The findings highlight the system’s capacity to capture uncommon yet clinically significant behaviours within heterogeneous tumour populations.
For longitudinal imaging, the researchers employed the optical coherence microscopy mode to examine breast cancer organoids following chemotherapy exposure through carboplatin administration. Using automated tracking of individual organoids alongside quantitative analysis of their average volumes, the team assessed how the models responded to treatment.
Drug-treated organoids exhibited reduced growth rates. Notably, a small subset showed regrowth patterns consistent with drug-tolerant persister cells, rare cells believed to contribute to treatment resistance and relapse. This highlights the system’s capacity to capture uncommon yet clinically significant behaviours within heterogeneous tumour populations.

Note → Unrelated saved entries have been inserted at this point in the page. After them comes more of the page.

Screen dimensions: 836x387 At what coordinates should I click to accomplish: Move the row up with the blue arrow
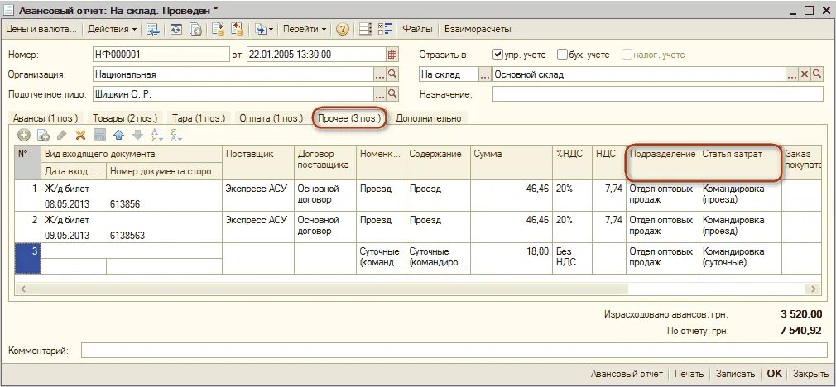[119, 136]
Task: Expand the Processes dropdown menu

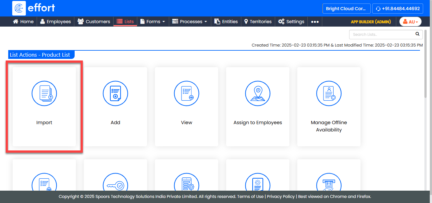Action: click(x=190, y=22)
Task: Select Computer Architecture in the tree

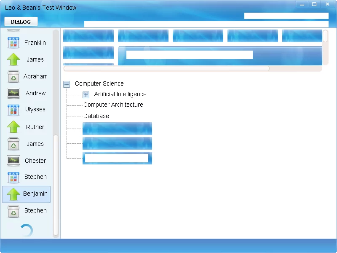Action: 113,105
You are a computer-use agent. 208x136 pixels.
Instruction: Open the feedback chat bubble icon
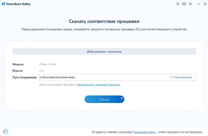click(x=184, y=4)
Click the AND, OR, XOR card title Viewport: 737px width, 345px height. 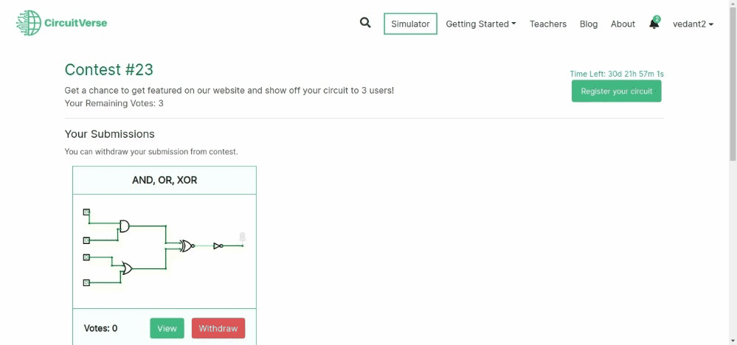click(x=165, y=180)

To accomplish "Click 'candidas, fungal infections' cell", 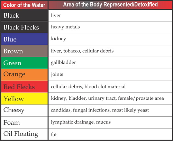I will pos(110,110).
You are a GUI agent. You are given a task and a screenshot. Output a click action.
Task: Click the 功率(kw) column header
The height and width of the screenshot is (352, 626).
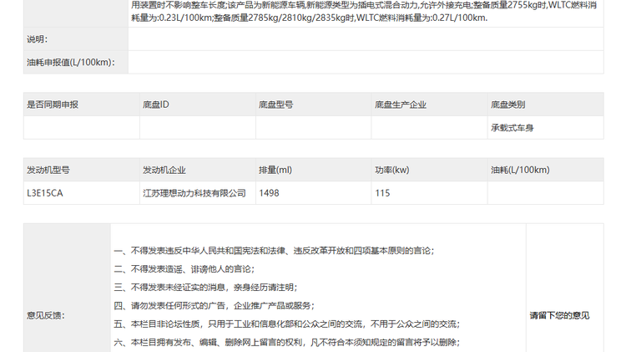coord(391,170)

AI-driven insights into viability and rare cells
Beyond morphological changes, the study introduced a radiomics-based analysis of optical coherence microscopy data to evaluate organoid viability. By applying machine learning techniques, the researchers achieved high classification performance, showcasing the platform’s potential for non-destructive monitoring of treatment response over time.
In a further experiment, the team explored the system’s sensitivity to rare cell populations. Using OC-PAM, they imaged melanin-containing melanoma cells mixed with breast cancer cells within dense 3D spheroids. Even at very low concentrations, individual rare cells were successfully visualised.
Implications for cancer research and precision medicine
Together, the results show OC-PAM as a proficient system for studying cancer organoids and spheroids. By combining high-resolution structural imaging with AI-based analysis, the technology allows researchers to investigate drug resistance and rare cell populations in detail.
With its non-invasive, label-free and longitudinal capabilities, the system could help to advance cancer biology, accelerate drug development and support more personalised approaches to oncology.